J’ai oublié de noter, par souci d’observation, car tout peut avoir une importance secrète inconnue de nous, avec espoir, qu’il portait une longue écharpe de soie blanche autour du cou et un chapeau sur la tête même chez lui, pour ne pas se découvrir devant rien ni personne et proclamer son indépendance et son refus de s’incliner. Je pense qu’il restait ainsi couvert face à l’état existant, parce qu’il attendait, pour se découvrir devant elles, les vraies valeurs. (Cf. : Bourgeau, L’Irrespect ou La position d’attente debout, ouvrage d'éthologie en trois volumes mais déjà épuisé, comme son titre l’explique.)
— C’est vingt francs la leçon. Les cours ont lieu en groupe…
— Ah non ! dis-je, effrayé à cette idée de payer pour les autres, car en payant on trouve toujours quelqu’un.
— Vous n’avez pas à vous en faire, car ce sont tous eux aussi des mutilés de guerre…
— Des mutilés de guerre, pardon ?
— C’est une façon de parler. Quand on parle de mutilés, on pense toujours à la guerre, mais on s’en passe très bien. Je ne peux pas vous traiter individuellement, la présence des autres étant indispensable pour le peu à peu et l’encouragement. Cela fait partie du traitement.
— Quel traitement ? Je ne veux pas être traité.
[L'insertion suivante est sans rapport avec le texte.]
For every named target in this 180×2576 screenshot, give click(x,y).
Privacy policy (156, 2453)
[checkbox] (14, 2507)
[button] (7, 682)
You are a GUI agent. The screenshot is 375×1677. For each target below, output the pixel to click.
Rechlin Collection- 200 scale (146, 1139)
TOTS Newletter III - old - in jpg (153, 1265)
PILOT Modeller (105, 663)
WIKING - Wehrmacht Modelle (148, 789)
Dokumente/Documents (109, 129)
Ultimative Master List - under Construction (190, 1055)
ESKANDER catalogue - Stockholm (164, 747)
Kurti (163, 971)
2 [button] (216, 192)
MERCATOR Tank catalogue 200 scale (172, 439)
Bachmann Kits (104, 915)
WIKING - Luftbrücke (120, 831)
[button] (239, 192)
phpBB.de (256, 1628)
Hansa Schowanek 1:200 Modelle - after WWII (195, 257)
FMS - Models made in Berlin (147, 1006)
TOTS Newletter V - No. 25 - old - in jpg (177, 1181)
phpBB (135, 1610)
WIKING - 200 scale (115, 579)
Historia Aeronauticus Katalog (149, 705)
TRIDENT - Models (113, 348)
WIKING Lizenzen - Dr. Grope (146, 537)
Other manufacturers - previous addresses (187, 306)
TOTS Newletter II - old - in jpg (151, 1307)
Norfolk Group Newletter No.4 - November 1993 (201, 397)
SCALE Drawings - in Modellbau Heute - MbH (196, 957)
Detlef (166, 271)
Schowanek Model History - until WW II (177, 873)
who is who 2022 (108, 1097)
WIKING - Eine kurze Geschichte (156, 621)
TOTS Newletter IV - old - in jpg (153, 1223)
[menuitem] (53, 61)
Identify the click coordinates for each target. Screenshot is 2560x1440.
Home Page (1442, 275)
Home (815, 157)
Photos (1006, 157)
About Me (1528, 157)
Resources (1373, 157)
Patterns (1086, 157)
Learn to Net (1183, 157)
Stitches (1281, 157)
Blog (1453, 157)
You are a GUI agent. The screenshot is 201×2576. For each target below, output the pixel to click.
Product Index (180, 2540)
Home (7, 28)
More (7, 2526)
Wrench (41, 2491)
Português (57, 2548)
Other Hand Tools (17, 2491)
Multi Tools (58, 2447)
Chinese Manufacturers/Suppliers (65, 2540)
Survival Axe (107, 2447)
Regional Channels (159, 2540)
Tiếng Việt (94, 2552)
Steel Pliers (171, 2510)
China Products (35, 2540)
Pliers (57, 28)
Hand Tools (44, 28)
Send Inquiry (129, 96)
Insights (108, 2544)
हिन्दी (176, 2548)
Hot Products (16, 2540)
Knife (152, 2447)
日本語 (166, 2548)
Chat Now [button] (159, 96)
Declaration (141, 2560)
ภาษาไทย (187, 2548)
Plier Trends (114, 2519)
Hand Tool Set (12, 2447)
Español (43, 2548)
J’ai déjà été assez traité comme ça.
— Écoutez, laissez-moi faire et je vous garantis qu’au bout de six semaines vous ferez parler votre serpent.
— C’est un python, dis-je.
— Mais les pythons sont des serpents, il me semble ?
Je n’aime pas qu’on traite Gros-Câlin de serpent, je suis contre les amalgames.
— Le mot « serpent » est chez nous légèrement péjoratif, dis-je.
— Chez nous ? répéta M. Parisi.
Il me jeta un coup d’œil. Il avait un de ces vieux regards d’italien qui connaît son monde. C’est un regard gourmand qui vous couve pour mieux vous gober.
— Bien sûr, bien sûr. Je comprends. Chacun de nous a des problèmes d’identité. On se cherche, on se cherche. Ici et là. Il y a même une chanson napolitaine comme ça, ici et là, tra là là là… Je traduis, naturellement ; en italien, c’est beaucoup plus fort. Il faut se recycler ailleurs. Chacun de nous éprouve parfois des difficultés à se recycler dans une espèce avec laquelle ses rapports semblent parfois purement fonctionnels.
Il rampait de long en large sur le parquet ciré, avec son chapeau sur la tête haute par fierté, pour montrer qu’il ne se découvrait encore devant rien ni personne. Ses mouvements étaient aisés, car il avait de la souplesse italienne, malgré son âge. Je commençais à le voir sous un aspect sympathique.
— Venez demain, si vous voulez bien.